- North American Xbox box art, featuring Jason Giambi
- Developer: Visual Concepts
- Publisher: Sega
- Series: World Series Baseball
- Platforms: Dreamcast, Xbox
- Release: Dreamcast NA: August 14, 2001; JP: April 18, 2002; Xbox NA: May 21, 2002;
- Genre: Sports (baseball)
- Modes: Single player, multiplayer

= World Series Baseball 2K2 =

2001 video game

World Series Baseball 2K2, or World Series Baseball as it is known for Xbox, is a 2001 baseball video game developed by Visual Concepts and published by Sega for the Dreamcast and Xbox. It is the first game in the World Series Baseball series to be featured on the Xbox, and the first title in the series developed by Visual Concepts.

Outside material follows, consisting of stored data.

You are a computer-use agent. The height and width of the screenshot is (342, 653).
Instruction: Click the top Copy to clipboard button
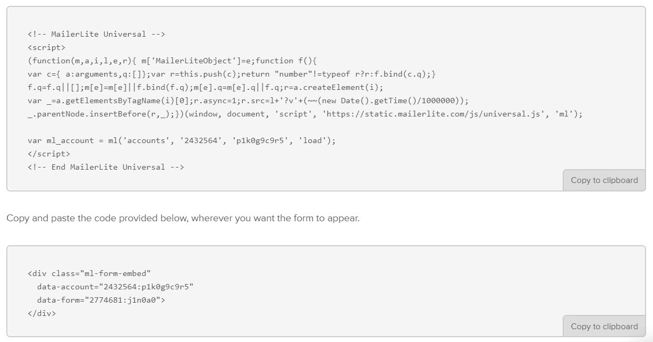[x=604, y=180]
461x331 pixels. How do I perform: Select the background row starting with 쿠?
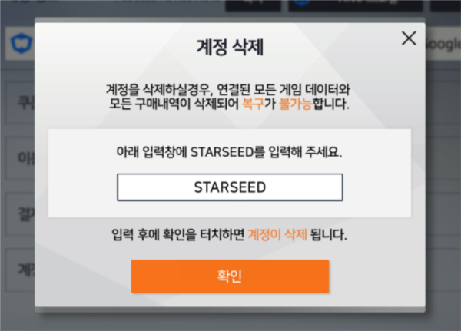click(x=20, y=102)
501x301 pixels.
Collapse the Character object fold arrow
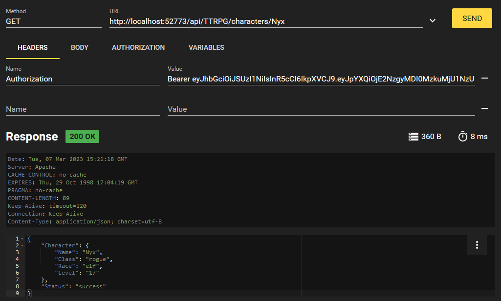[22, 245]
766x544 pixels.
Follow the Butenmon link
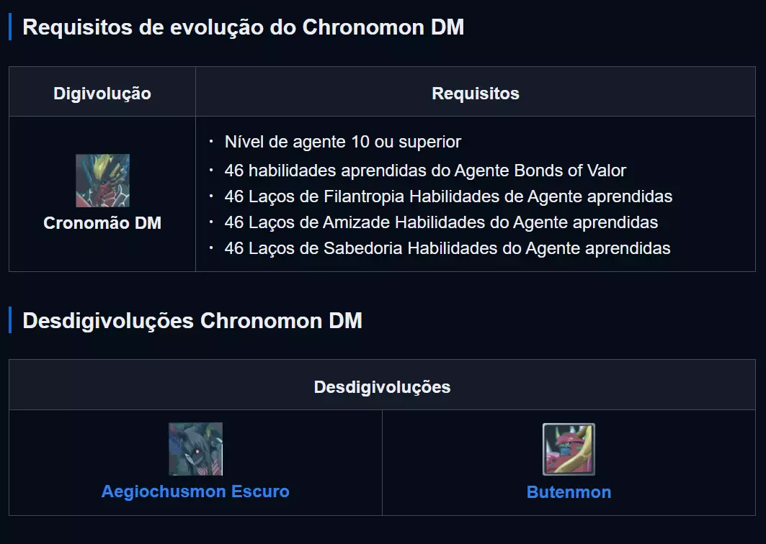tap(569, 492)
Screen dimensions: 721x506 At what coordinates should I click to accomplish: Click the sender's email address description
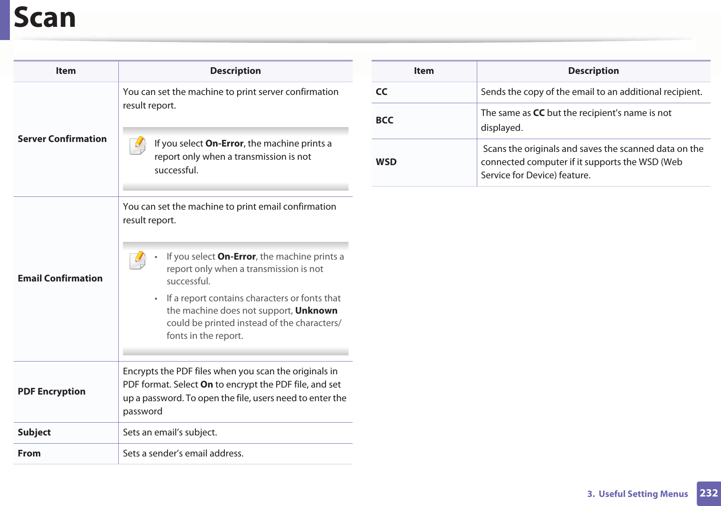coord(183,454)
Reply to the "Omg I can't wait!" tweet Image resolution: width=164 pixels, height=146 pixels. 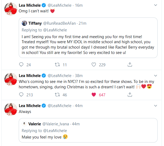point(22,65)
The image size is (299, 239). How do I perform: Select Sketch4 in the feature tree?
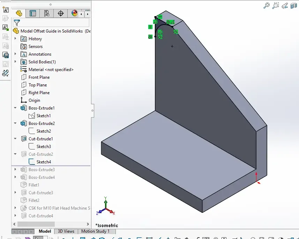44,162
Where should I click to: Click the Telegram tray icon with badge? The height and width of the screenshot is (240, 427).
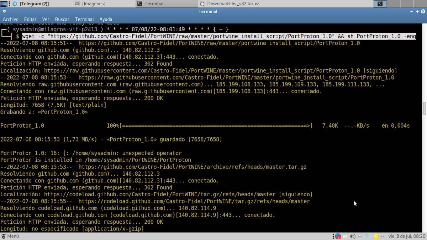(x=337, y=236)
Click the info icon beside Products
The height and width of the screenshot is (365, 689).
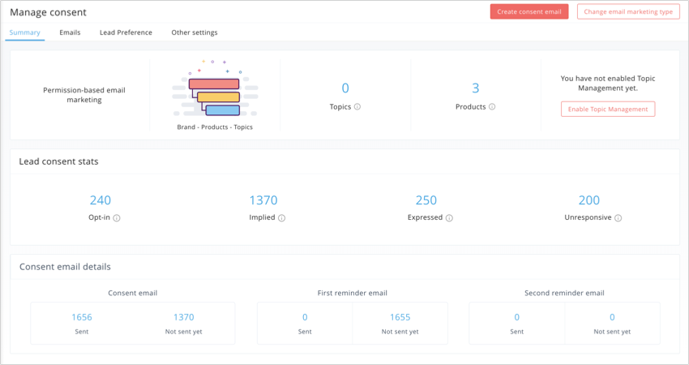[492, 107]
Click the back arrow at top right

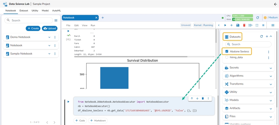[275, 4]
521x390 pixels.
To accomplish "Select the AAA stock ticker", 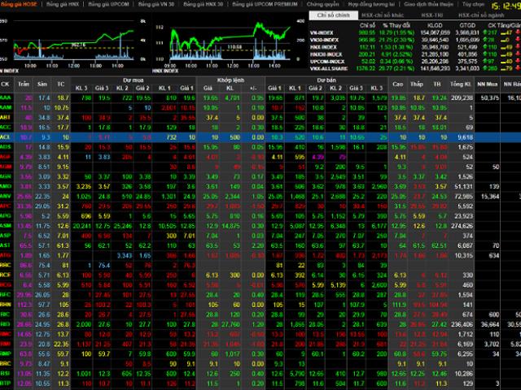I will coord(6,97).

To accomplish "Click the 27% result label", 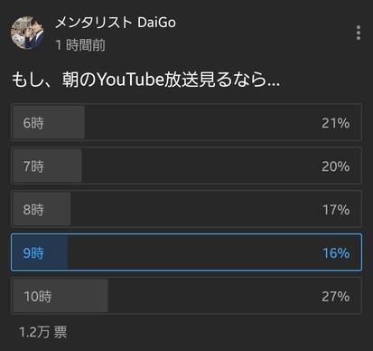I will 336,297.
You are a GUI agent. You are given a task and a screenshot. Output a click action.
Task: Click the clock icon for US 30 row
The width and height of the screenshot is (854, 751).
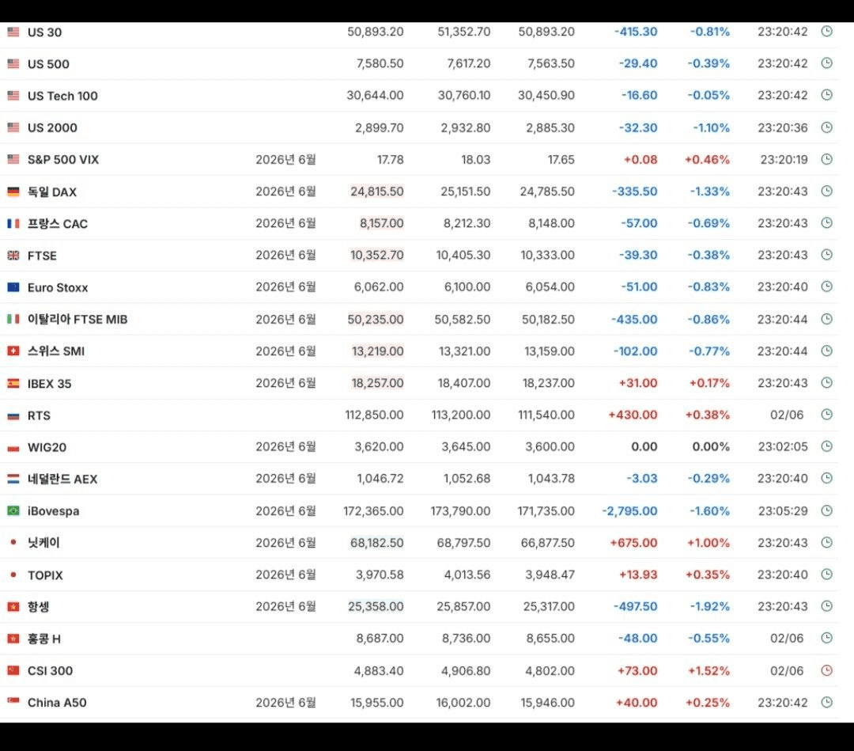826,32
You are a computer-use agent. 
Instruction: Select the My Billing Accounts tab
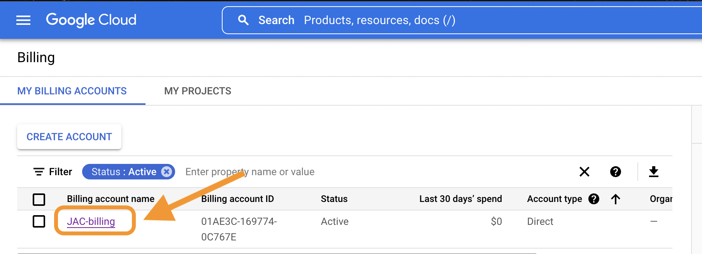pyautogui.click(x=72, y=91)
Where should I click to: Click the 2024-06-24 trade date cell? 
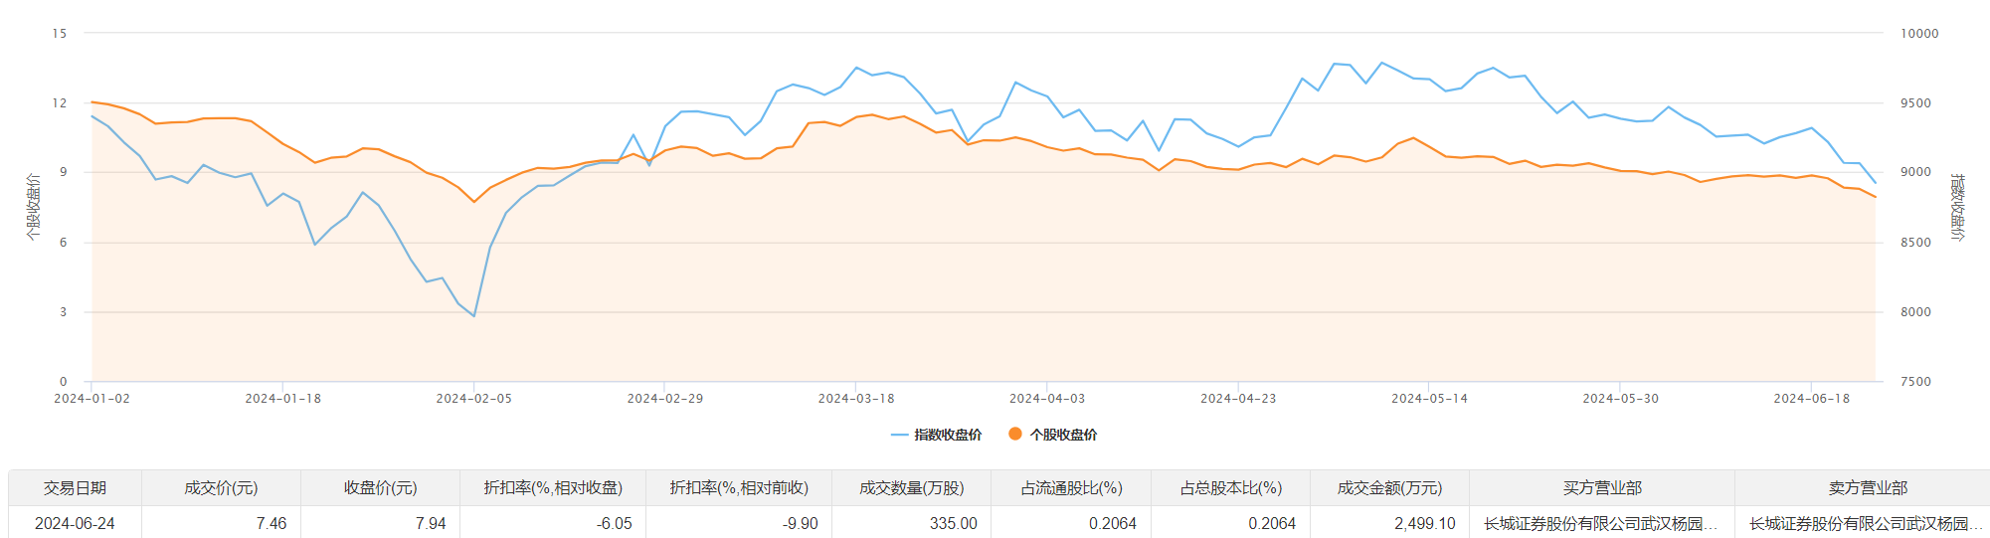pyautogui.click(x=75, y=523)
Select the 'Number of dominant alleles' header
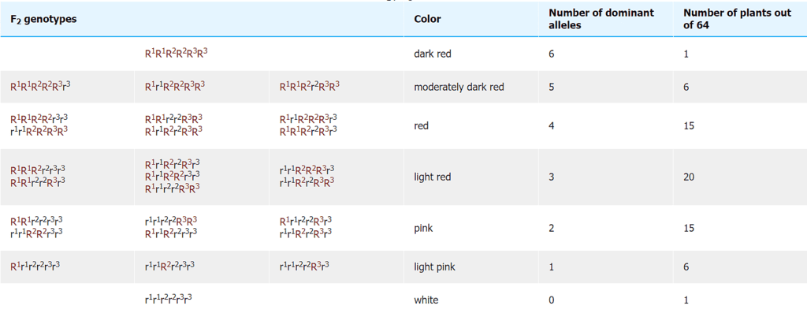The height and width of the screenshot is (317, 807). pyautogui.click(x=601, y=19)
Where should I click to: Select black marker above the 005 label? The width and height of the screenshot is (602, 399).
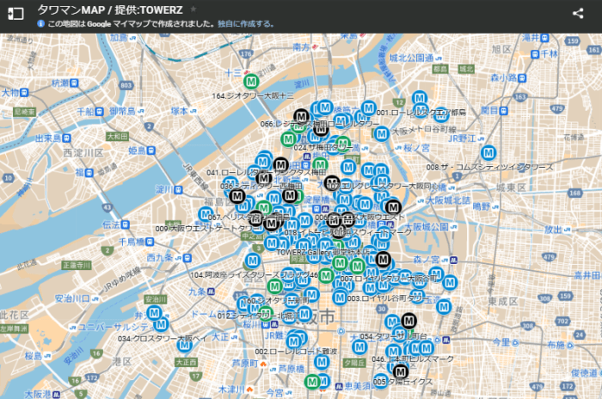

The game and the rest of the 2K titles on the Dreamcast have had their online components revived and are completely playable online.

==Gameplay==
World Series Baseball consists of many game modes and features. The game modes are Play Now, Season, Franchise, and Create-A-Player. Jason Giambi is on the cover of the game.

Some new features updated from the Dreamcast version is in-depth trading and a 15- and 60-day Disabled List. In the new franchise mode there is a Management Draft, Rookie Draft, and a Free Agent Signing Period. Create-A-Player is also highly updated from the last version.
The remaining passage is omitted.